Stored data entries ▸

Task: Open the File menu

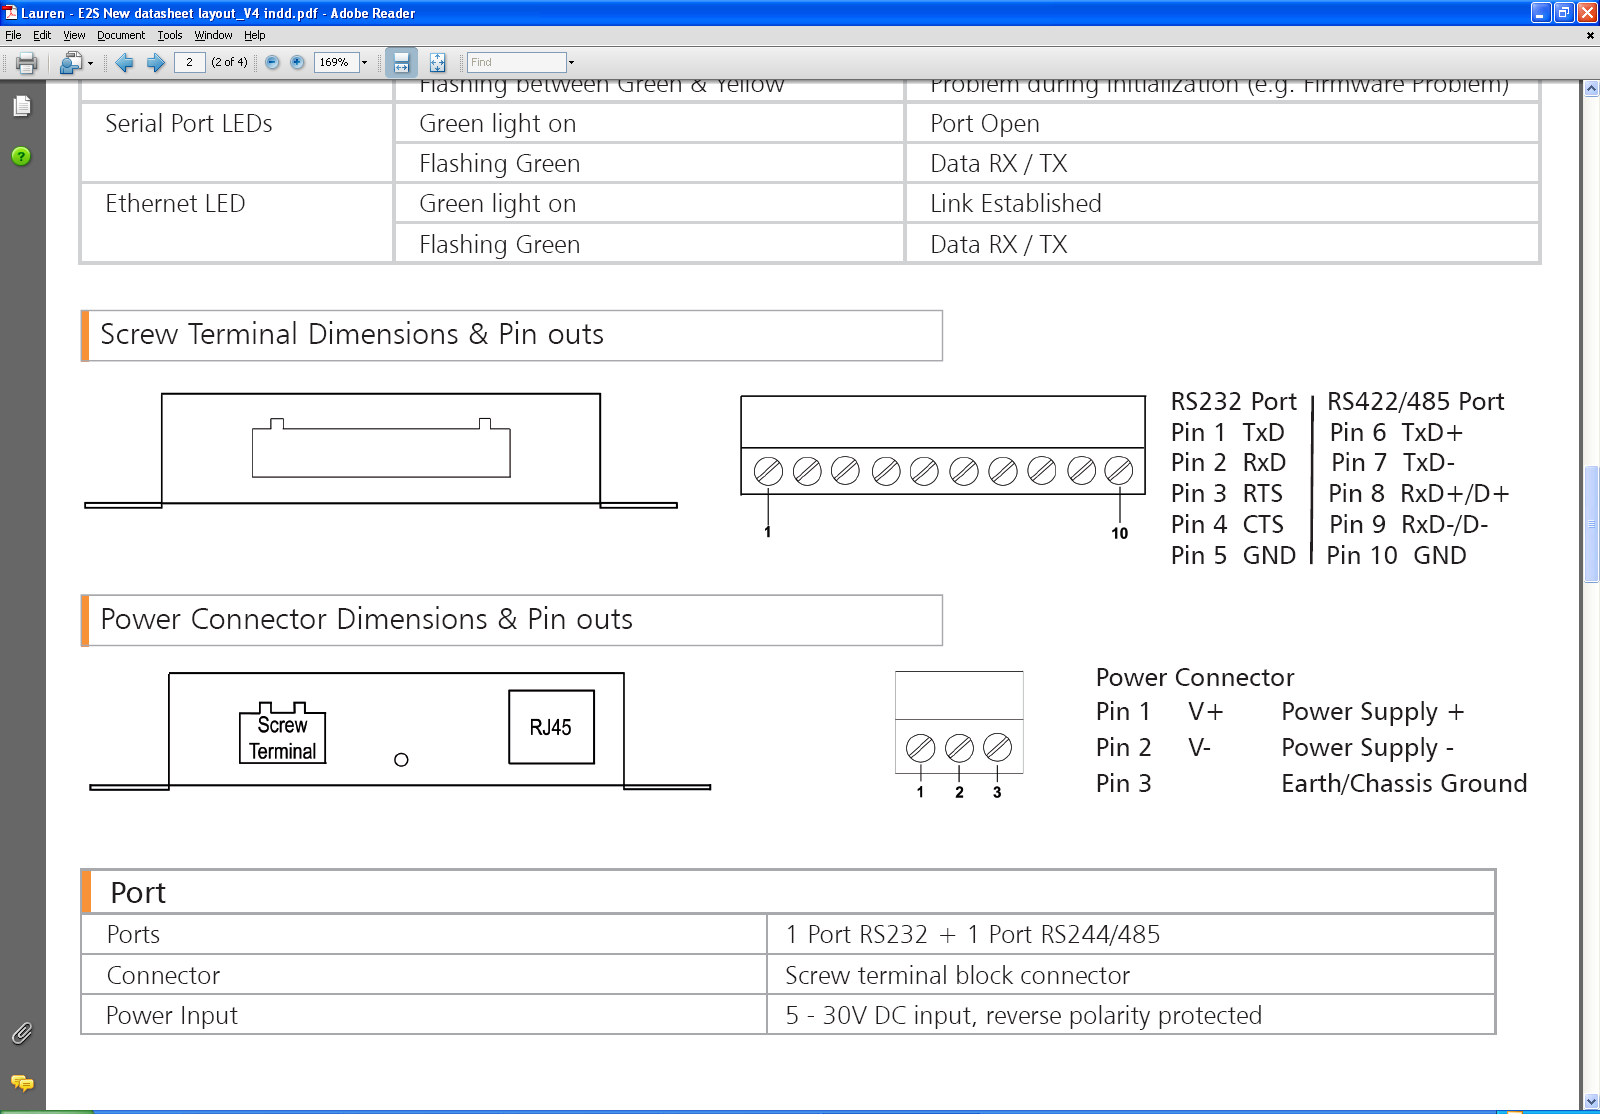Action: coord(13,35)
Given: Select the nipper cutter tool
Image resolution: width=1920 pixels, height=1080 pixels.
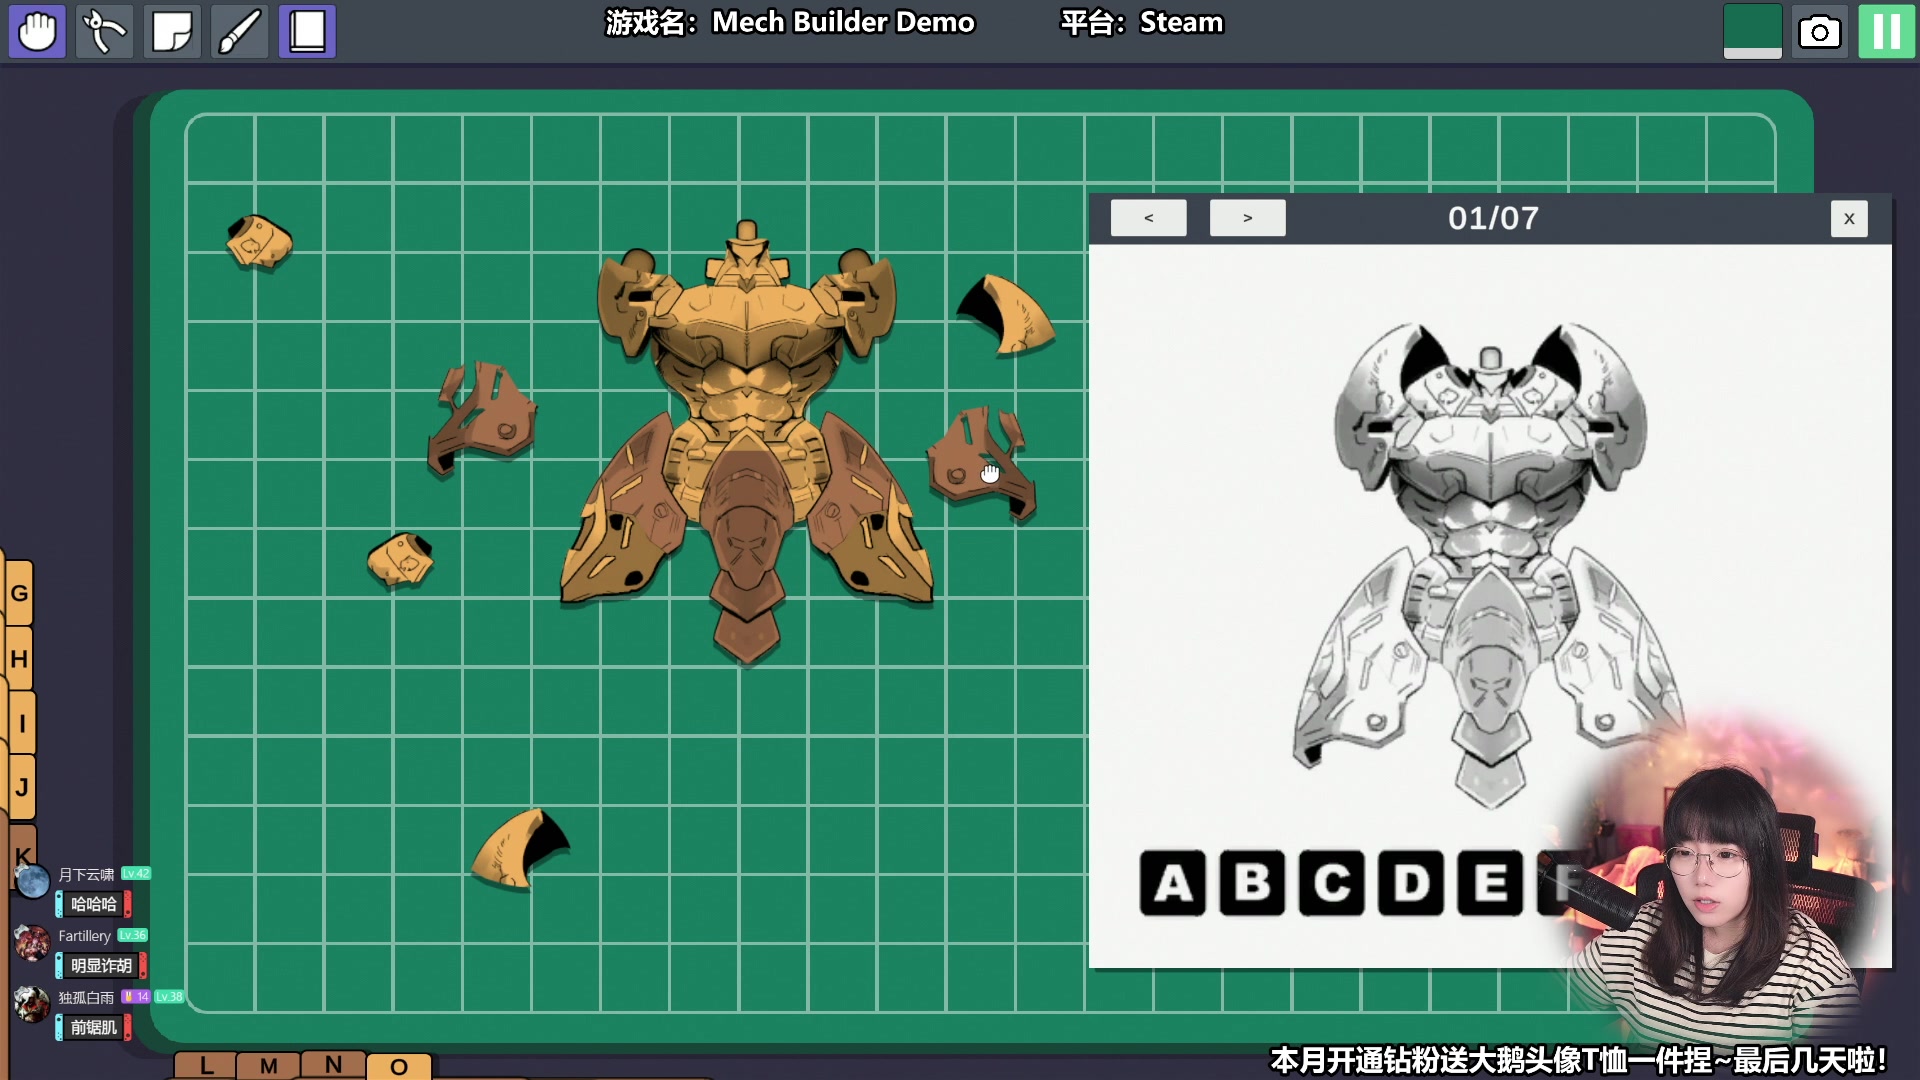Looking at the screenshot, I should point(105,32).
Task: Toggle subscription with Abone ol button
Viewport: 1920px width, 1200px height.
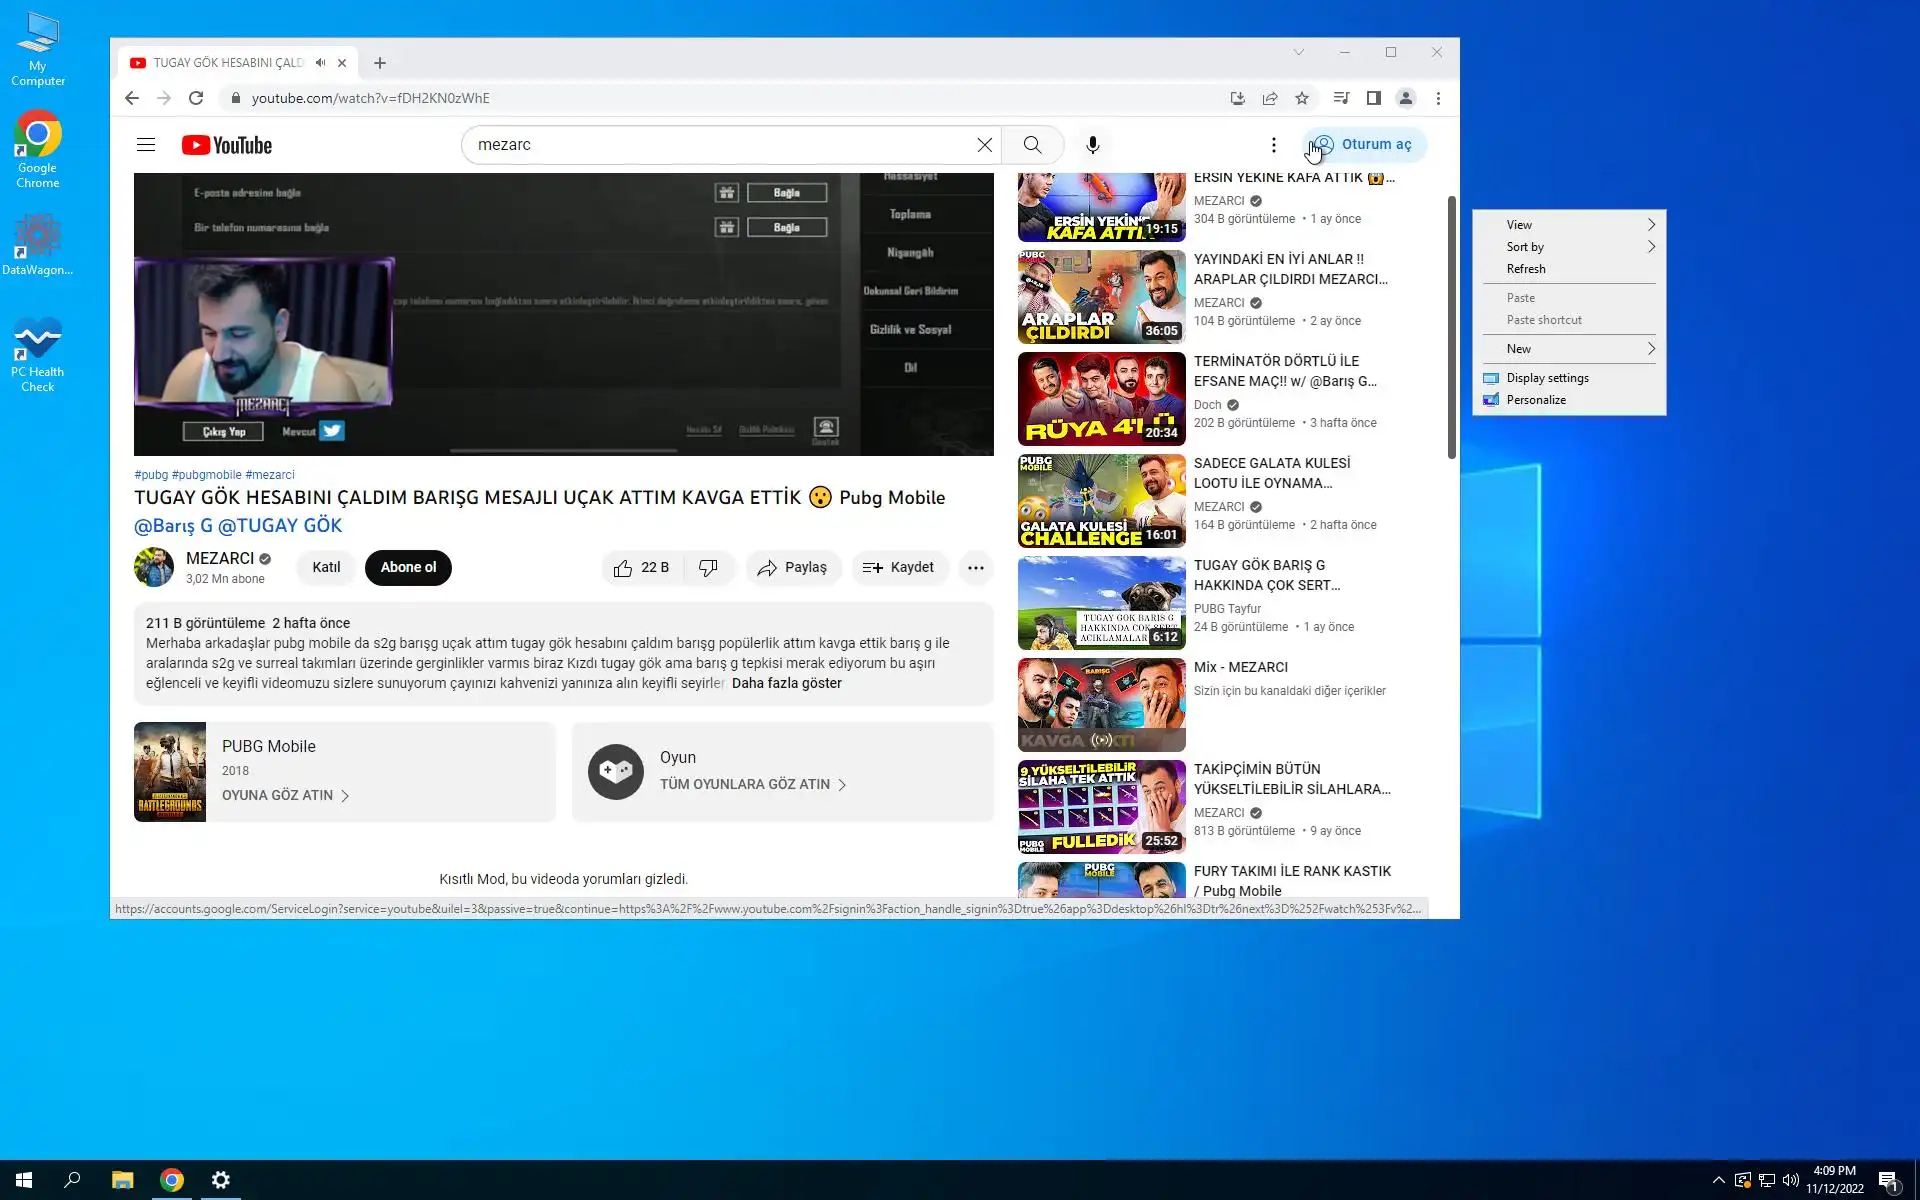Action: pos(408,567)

TASK STATEMENT ▸ All lines from the start of the entries above through the line containing "Task: Toggle subscription" are to be given again exactly; the pictures are not.

REPLY TO THE TASK ▸
Task: Open the File menu

Action: coord(13,35)
Given: Select the nipper cutter tool
Image resolution: width=1920 pixels, height=1080 pixels.
Looking at the screenshot, I should point(105,32).
Task: Toggle subscription with Abone ol button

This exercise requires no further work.